In realtà la donna era seguita dai servizi sociali da anni, ma non era mai stata presa in carico da quelli di salute mentale, né aveva mai avuto diagnosi in questo senso. L’esistenza di una vittima, però, costringe a guardare anche l’altra faccia della medaglia. Ci deve pur essere un modo di conciliare diritti e sicurezza.

Il fatto è che giudicare le persone e le loro azioni sulla base della malattia mentale non ci porta lontano perché, spostando la responsabilità sulla malattia, si smette appunto di giudicare le persone in quanto persone. Per questo nel nostro e in altri ordinamenti, per determinare la pena, bisogna prima appurare la “capacità di intendere e di volere” del colpevole.

Dell’Acqua mi spiega una cosa che non sapevo:

«Si sta cominciando a ragionare di eliminare completamente la perizia psichiatrica in ambito giuridico. La perizia sposta le persone fuori dal contesto del diritto. In tanti invece pensiamo che non si possa più cercare di trovare il colpevole nella malattia. Il diritto non è una cosa che sta lì senza conseguenze. Quando una di queste persone con un disturbo mentale commette un reato, ha il diritto di vivere, ha il diritto di essere difeso, ma deve anche accettare la pena».

Non ci avevo mai pensato, ma mi sembra molto coerente anche con la battaglia di Basaglia affinché ai malati di mente venisse riconosciuta anche la responsabilità civile.
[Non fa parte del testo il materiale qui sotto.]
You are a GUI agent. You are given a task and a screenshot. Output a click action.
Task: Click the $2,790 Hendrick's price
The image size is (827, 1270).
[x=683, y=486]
Il malato di mente è prima di tutto una persona, e come tale va giudicato, trattato, aiutato quando è possibile, ma anche sanzionato e tenuto lontano dalle potenziali vittime quando le sue azioni ci dicono che potrebbe essere pericoloso. Bisognerebbe trattarlo come qualsiasi altra persona che abbia dato prova di poter nuocere agli altri.

È questo il compito che svolge, o dovrebbe svolgere, la rete di servizi, tutele e professionisti che oggi l’Italia prevede intorno alle persone che danno prova di poter essere pericolose per gli altri (e la rete speculare che si tende — o si dovrebbe tendere — in difesa delle potenziali vittime). Purtroppo, come tante altre cose, è una rete imperfetta per natura che in più soffre di ridimensionamenti del personale, tagli ai finanziamenti e difficoltà di comunicazione fra le diverse realtà coinvolte.

È una questione di prevenzione, su cui si investe poco perché prevenire dà meno soddisfazioni e certezze che reprimere o punire, ma non si potranno mai prevenire al 100 per cento i crimini violenti, anche se si può sicuramente fare meglio di così. Il punto di partenza, però, dovrebbe essere l’idea che una diagnosi di malattia mentale non è e non può essere uno strumento utile per prevedere le azioni future di una persona.

Continuo a ripensare alla domanda di quei ragazzi e ragazze.

«Non sarebbe meglio rinchiuderli?»

Mi spiace non aver avuto la prontezza di spirito di dare una risposta migliore. Avrei dovuto dire che sì, è devastante sapere che non siamo riusciti a proteggere una vittima indifesa, ma che se cerchiamo il colpevole nella malattia mentale, calpestando i diritti delle persone e non riconoscendo tutti, anche i colpevoli, come persone, finiremo per avere più vittime anziché meno.